1. Honorable character.
This is one of the many traits that your dad lives well. He is a man of integrity, guided very strongly by a moral compass. Even in the little things, the things that no one else sees. Sometimes stupidly so even (like last week when he insisted on going to work during a snowstorm because he didn’t want it to be perceived that he was “taking advantage” of the fact that everyone happened to be out of his office that day).
But always with the purest of intentions–to be beyond reproach.
I have always loved that word.
It meant the world to me in high school–to have a solid reputation, to stand for something.
I think back on that high school girl sometimes, all pure and naive, and I smile.
I really am so proud of her.
In high school my boyfriend and I had an understanding, a “rule” if you will: when we were the only people at my house, we wouldn’t go upstairs. My house held an open door policy at the time. It wasn’t locked, people (my friends, my family, whoever) could come and go as they pleased generally speaking. And my mom and I had a solid relationship. I knew I had her trust, her full backing. I don’t think I ever explicitly told her this at the time, but I didn’t want to do anything to jeopardize that, anything to give a sliver of suspicion as to my intentions or my integrity.
And so “the rule” was born.
I never wanted the opportunity for my mom (or anyone else for that matter) to walk into my house, find us alone together upstairs and wonder what we were doing. Especially dating someone 2+ years older than me, I didn’t want there to be any room for a wandering thought as to my character.
Pure as a bumble bee.
I want that for you.
I want you to care what others think about you.

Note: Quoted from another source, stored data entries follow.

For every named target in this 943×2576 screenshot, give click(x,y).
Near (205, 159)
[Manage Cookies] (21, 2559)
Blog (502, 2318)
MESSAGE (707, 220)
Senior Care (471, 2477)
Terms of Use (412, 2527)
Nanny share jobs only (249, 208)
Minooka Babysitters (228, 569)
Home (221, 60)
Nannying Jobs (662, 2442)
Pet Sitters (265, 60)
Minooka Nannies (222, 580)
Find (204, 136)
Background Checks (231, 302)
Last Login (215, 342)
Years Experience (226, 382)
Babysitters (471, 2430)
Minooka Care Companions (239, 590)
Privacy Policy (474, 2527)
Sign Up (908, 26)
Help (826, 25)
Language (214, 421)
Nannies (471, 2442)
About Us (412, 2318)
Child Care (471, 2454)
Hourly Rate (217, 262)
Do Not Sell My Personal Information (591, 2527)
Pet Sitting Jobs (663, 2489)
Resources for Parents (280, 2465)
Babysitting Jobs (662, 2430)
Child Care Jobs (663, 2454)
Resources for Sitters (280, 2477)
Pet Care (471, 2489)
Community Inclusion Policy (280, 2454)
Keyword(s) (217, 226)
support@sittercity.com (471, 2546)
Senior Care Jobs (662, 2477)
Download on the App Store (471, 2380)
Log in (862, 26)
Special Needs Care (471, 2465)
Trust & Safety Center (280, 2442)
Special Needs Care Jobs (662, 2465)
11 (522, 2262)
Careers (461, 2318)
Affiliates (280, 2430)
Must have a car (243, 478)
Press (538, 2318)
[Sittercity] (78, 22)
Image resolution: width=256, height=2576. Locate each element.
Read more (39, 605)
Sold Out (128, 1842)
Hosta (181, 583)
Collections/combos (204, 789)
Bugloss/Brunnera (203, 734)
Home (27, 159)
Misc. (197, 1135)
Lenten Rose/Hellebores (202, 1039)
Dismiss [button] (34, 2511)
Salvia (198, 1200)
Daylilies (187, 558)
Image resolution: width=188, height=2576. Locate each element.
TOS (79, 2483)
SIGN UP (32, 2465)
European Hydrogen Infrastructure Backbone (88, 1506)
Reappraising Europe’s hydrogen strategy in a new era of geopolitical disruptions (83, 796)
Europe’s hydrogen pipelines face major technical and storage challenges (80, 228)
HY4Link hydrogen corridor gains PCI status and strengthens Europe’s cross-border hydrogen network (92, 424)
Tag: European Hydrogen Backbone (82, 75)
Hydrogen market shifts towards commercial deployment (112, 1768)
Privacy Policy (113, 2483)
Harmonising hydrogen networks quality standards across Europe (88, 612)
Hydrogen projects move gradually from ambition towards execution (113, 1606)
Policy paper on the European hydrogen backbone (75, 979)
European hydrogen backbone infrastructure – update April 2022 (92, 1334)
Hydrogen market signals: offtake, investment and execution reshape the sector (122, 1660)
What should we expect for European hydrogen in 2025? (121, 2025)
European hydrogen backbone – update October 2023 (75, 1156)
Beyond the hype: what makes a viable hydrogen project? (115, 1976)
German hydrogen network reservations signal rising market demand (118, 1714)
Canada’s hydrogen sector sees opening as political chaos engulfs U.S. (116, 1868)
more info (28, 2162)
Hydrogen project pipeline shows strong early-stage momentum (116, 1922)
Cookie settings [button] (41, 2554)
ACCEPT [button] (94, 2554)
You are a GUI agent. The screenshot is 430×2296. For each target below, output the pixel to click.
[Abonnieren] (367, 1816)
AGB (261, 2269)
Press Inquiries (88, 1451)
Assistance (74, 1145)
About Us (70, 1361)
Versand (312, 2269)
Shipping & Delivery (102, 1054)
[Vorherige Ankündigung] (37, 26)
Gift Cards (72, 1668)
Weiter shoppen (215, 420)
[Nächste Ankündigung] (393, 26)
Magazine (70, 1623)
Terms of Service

Not in every sense. But in this sense I do.
For the people who matter to you, the ones whose character you admire.
I want you to have morals and integrity and conviction and I want you to stand by them. I want you to think about how your actions could be perceived and to choose to be beyond reproach. Even if sometimes you look like an idiot, like your dad out there fishtailing in the snow.
It’s worth it.
I think you’ll help me to get back that girl, the one who cared about the little things so much because the little things spoke to bigger things. I think I’ve lost a little of that along the way.
But that’s what I want for you.
And for us as a little family of three.